**DIRECTIVE**:
Reproduce the material from the line containing "You are a computer-use" through the line containing "point(593,296)", including both of those lines.

[start of RECORDS]

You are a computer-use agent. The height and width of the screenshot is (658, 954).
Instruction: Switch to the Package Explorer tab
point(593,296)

[end of RECORDS]
[start of RECORDS]

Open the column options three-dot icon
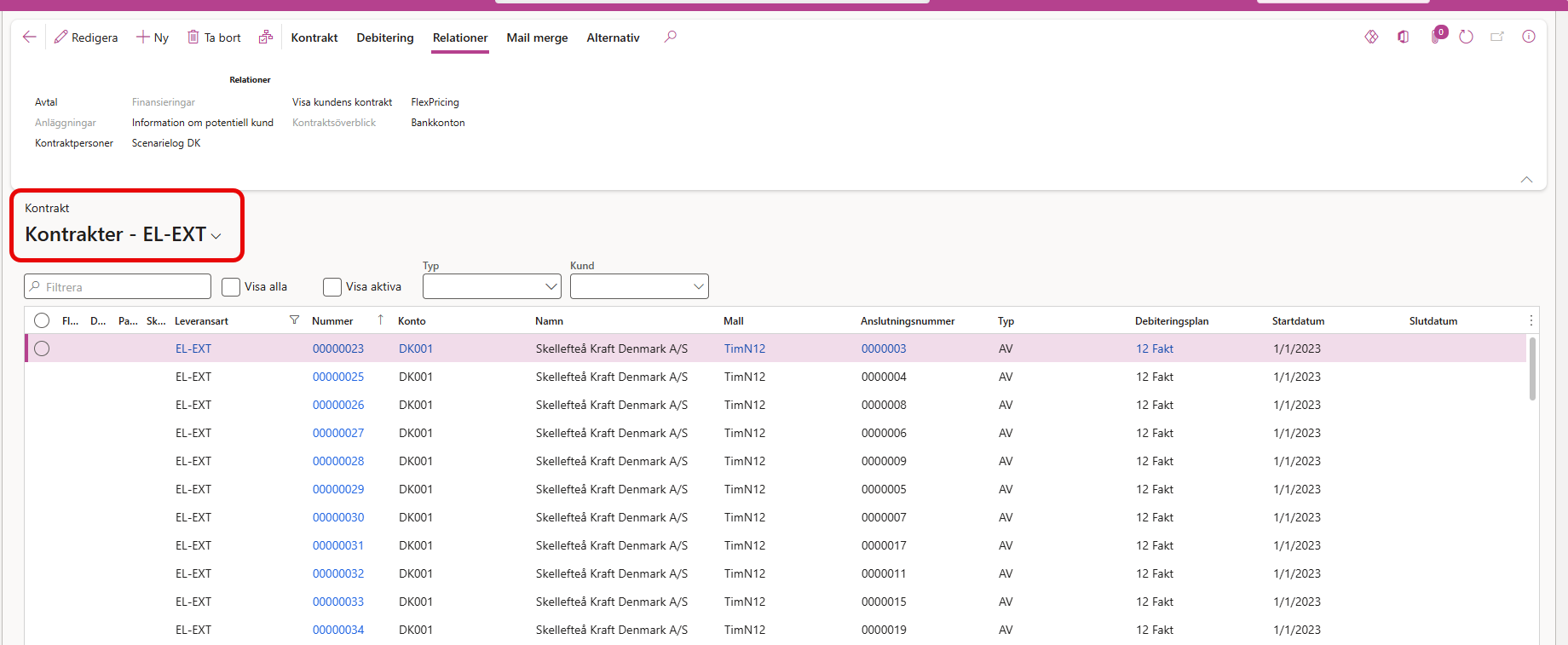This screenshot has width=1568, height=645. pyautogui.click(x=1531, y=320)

[end of RECORDS]

**WRITTEN ANSWER**:
You are a computer-use agent. The height and width of the screenshot is (658, 954).
Instruction: Switch to the Package Explorer tab
point(593,296)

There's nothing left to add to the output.